Add LongLora for both full and lora fine-tuning #1350

Open belerico opened 3 weeks ago

belerico commented 3 weeks ago

Follow up of #1346.

This PR introduces LongLora as in https://github.com/Lightning-AI/litgpt/issues/1237 for both the LoRa and full fine-tuning, while also enabling it during generation.

cc @rasbt

belerico commented 3 weeks ago

@rasbt to answer your previous question: LongLora is not enabled by default as both longlora_context_length and longlora_n_groups are None, but i agree with you to have a simpler way to enable it. As you suggested i can add a LongLoraArgs as you have done in the galore branch: in this way i can also check those args in a separate function (like the validate_train_args)

rasbt commented 3 weeks ago

Thanks!
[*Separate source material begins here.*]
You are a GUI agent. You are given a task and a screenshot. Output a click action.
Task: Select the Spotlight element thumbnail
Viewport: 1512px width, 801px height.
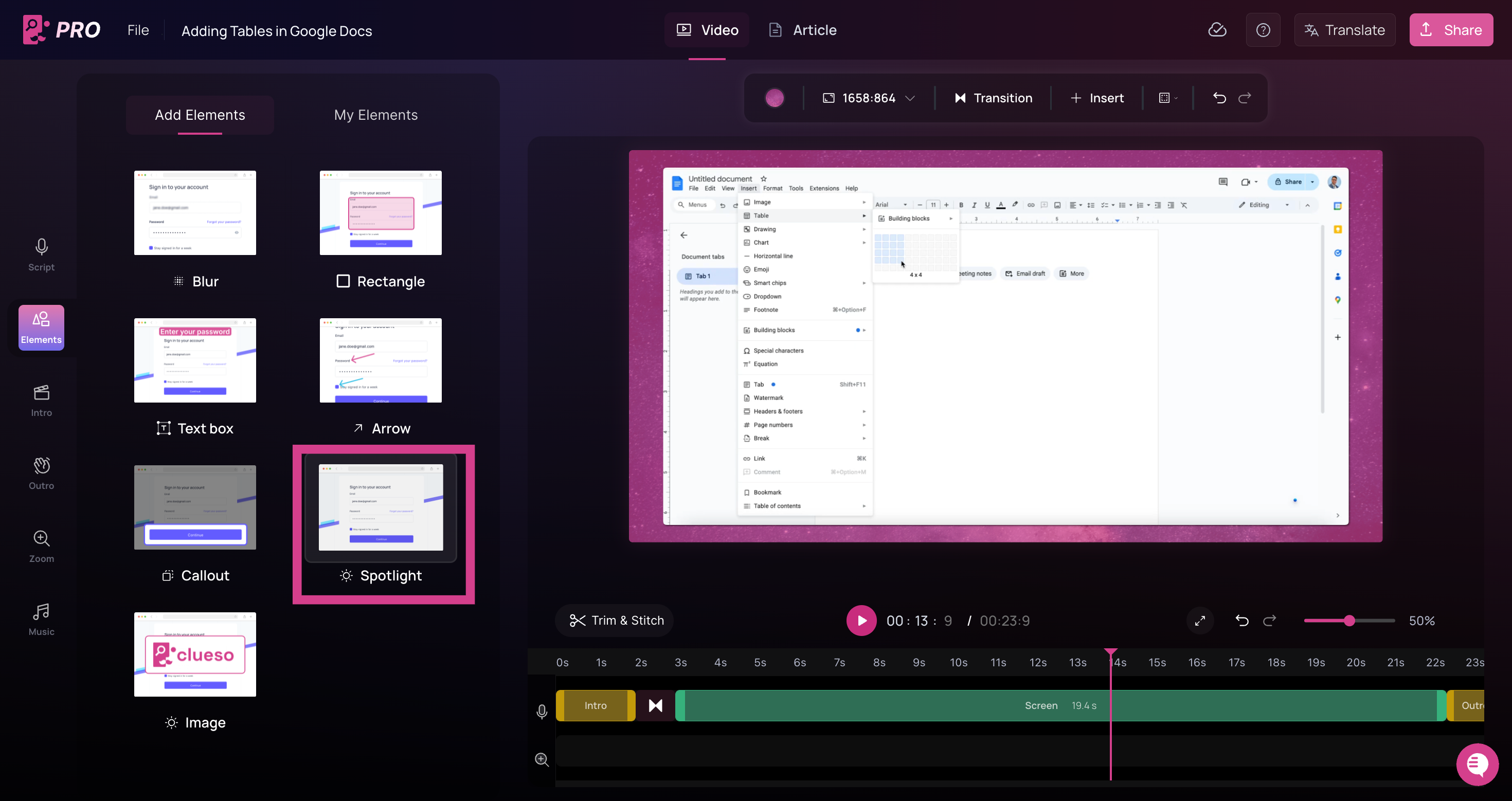point(381,507)
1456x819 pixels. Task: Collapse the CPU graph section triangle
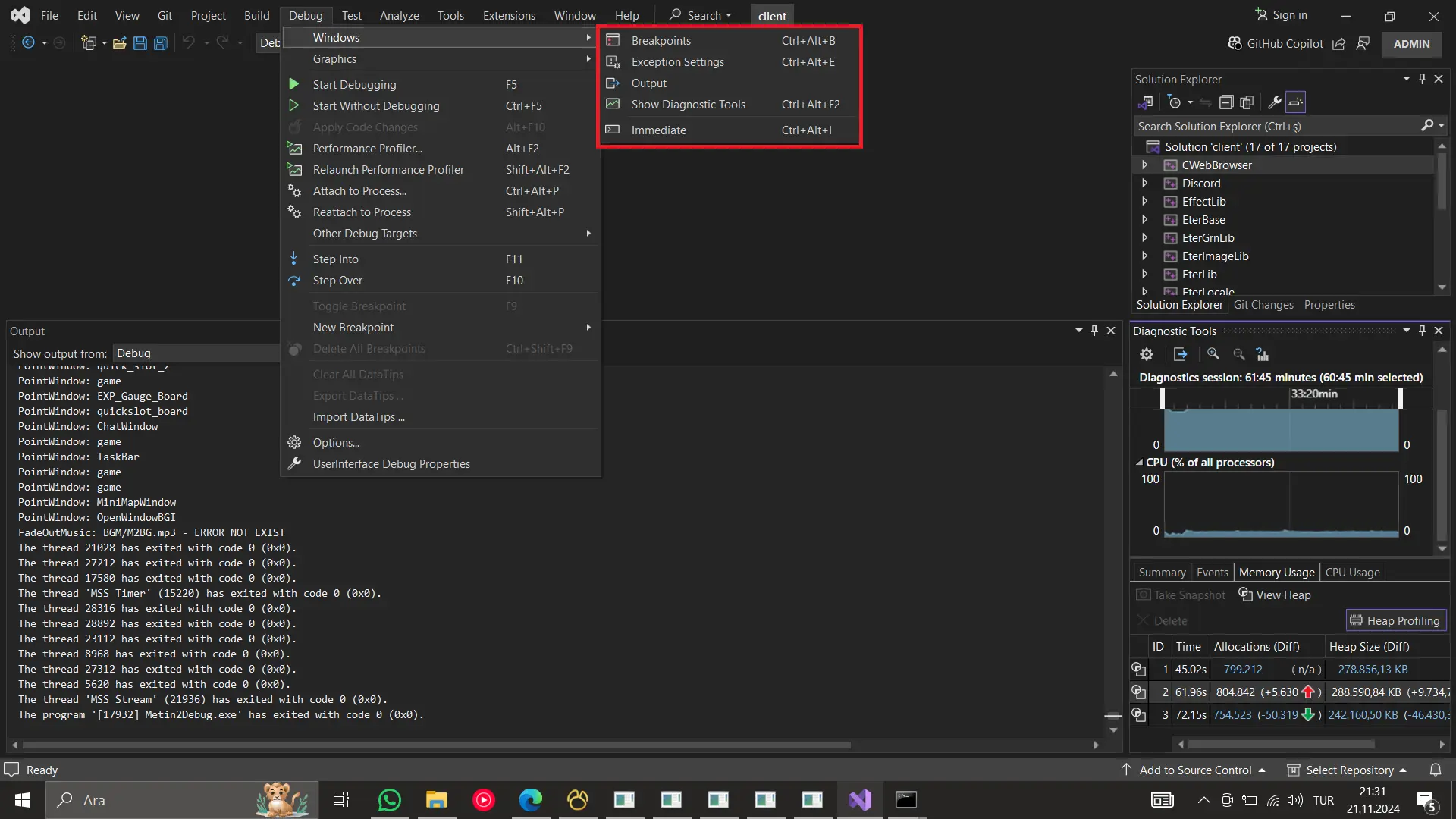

I think LongLoraArgs might be better, especially if it can be used in multiple approaches, e.g., full and lora

belerico commented 3 weeks ago

I've just trained a model with

python litgpt/finetune/lora.py \
--config=/teamspace/studios/this_studio/litgpt/config_hub/finetune/mistral-7b/longlora.yaml \
--checkpoint_dir=/teamspace/studios/this_studio/litgpt/checkpoints/mistralai/Mistral-7B-Instruct-v0.1

One generation that I've obtained with

python litgpt/generate/base.py \
--checkpoint_dir ../out/finetune/lora-mistral-7b/final \
--prompt="Recommend a movie for me to watch during the weekend and explain the reason." \
--max_new_tokens=128

is the following:

Below is an instruction that describes a task. Write a response that appropriately completes the request.

### Instruction:
Recommend a movie for me to watch during the weekend and explain the reason.

### Response:
I recommend the movie "Inception" directed by Christopher Nolan. This is an excellent sci-fi thriller that will keep you on the edge of your seat throughout the entire film. The story follows a professional thief, Dom (played by Leonardo DiCaprio), who is able to steal information from someone's subconscious while they dream. Dom is offered a chance at clemance in exchange for performing the near-impossible task of planting an idea into someone's mind, an act known as Inception.

This movie is a fantastic choice for the weekend because it's not only entertaining, but it also challenges you to think critically about the concepts presented within the film. The plot is twisting and turning, keeping you engaged from beginning to end. Additionally, the special effects and visuals are stunning, making for a truly immersive viewing experience. Moreover, with its all-star cast, including Joseph Gordon-Levitt, Ellen Page, and Tom Hardy, you know you're in for a treat.

Overall, "Inception" is an outstanding choice for the weekend because it provides an exciting and thought-provoking movie experience that is sure to leave a lasting
Time for inference 2: 15.43 sec total, 16.59 tokens/sec
Memory used: 14.67 GB
rasbt commented 3 weeks ago

Nice, this is a good sign that things work!

rasbt commented 3 weeks ago

What are the other options? Are "wte,norm,ln" the only allowed ones or are there more? In the paper the authors have specified that to increase the context length while using LoRA and be effective you also need to fine-tune the embedding layer and every norm layer (ref. Table 2) without specifying anything else. I put there the defaults for the LoRA fine-tuning and leave it to the user the experimentation with other values

Oh sorry, I wasn't clear. I meant more like what are the supported options here? What values can a user typically put in? E.g., analogous to

https://github.com/Lightning-AI/litgpt/blob/b9ddd8bdd8e759702ddb5b624333f422b4e76b5e/litgpt/pretrain.py#L46

But you probably can't use Literal here because of the various combinations within that string. But in the comments, maybe could you mention which of the terms within that comma-separated string are supported?